→ 作業指示 a
後に続くリストから、文字列「target」を含む行をすべて抜き出す。大文字と小文字は区別する。

→ 原文
┏━━

次にアノテーションtrain.jsonをtrain, evalに分割し、coco形式に変換する処理です。cocoのフォーマットに関しては、MS COCO datasetのフォーマットまとめの記事を参考にしました。引数のeval_rateでevalをどの程度にするか変更してください。

./src/dataset/ano_json_to_coco.py

import json
from typing import Union
from pathlib import Path
from PIL import Image
import collections as cl
from operator import itemgetter
from sklearn.model_selection import train_test_split

__CAR_CATEGORY_ID = 1
__TMP_LICENCE_ID = 0

import collections as cl
from dataclasses import dataclass

@dataclass
class COCOKEY:
    info:str = "info"
    license:str = "licenses"
    images:str = "images"
    annotations:str = "annotations"
    categories:str = "categories"

@dataclass
class CocoBBox():
    x: int
    y: int
    width: int
    height: int
    
    def cocoformat(self):
        return [self.x, self.y, self.width, self.height]

def coco_info():
    t = cl.OrderedDict()
    t["description"] = "multi resolution veacle detection dataset"
    t["url"] = "https://solafune.com/competitions/25012781-b1e8-499e-9c8c-1f9b284d483e"
    t["version"] = "0.01"
    t["year"] = 2022
    t["contributor"] = "k-washi"
    t["data_created"] = "2022/08/19"
    return t

def coco_licenses(index):
  tmp = cl.OrderedDict()
  tmp["id"] = index
  tmp["url"] = ""
  tmp["name"] = ""
  return [tmp]

def coco_image(index, file_name, width, height, licene_id):
    tmp = cl.OrderedDict()
    tmp["license"] = licene_id
    tmp["id"] = index
    tmp["file_name"] = file_name
    tmp["width"] = width
    tmp["height"] = height
    tmp["date_captured"] = "2022-08-01 12:34:56"

┗━━

→ 提供リスト
┏━━

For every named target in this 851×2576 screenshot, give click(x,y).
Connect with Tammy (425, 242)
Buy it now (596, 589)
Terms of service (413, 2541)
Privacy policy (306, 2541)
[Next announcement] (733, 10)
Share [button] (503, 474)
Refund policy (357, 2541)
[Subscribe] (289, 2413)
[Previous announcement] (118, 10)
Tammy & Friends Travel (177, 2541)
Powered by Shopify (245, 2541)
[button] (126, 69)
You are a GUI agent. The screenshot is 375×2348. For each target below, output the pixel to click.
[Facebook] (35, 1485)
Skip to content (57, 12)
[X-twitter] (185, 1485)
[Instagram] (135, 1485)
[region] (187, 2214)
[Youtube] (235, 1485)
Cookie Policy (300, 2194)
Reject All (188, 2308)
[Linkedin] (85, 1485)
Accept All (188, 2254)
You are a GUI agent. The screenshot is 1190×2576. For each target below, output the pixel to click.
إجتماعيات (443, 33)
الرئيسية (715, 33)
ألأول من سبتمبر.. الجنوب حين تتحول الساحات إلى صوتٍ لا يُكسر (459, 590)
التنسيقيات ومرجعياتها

┗━━

→ 作業指示 b
上の原文を2文で要約する。

→ 正しい答え a
For every named target in this 851×2576 screenshot, give click(x,y).
You are a GUI agent. The screenshot is 375×2348. For each target below, output the pixel to click.
You are a GUI agent. The screenshot is 1190×2576. For each target below, output the pixel to click.

→ 正しい答え b
アノテーションのtrain.jsonをtrainとevalに分割し、coco形式に変換する処理が示されている。evalの割合は引数eval_rateで変更でき、cocoのフォーマットはMS COCO datasetのフォーマットまとめの記事を参考にしている。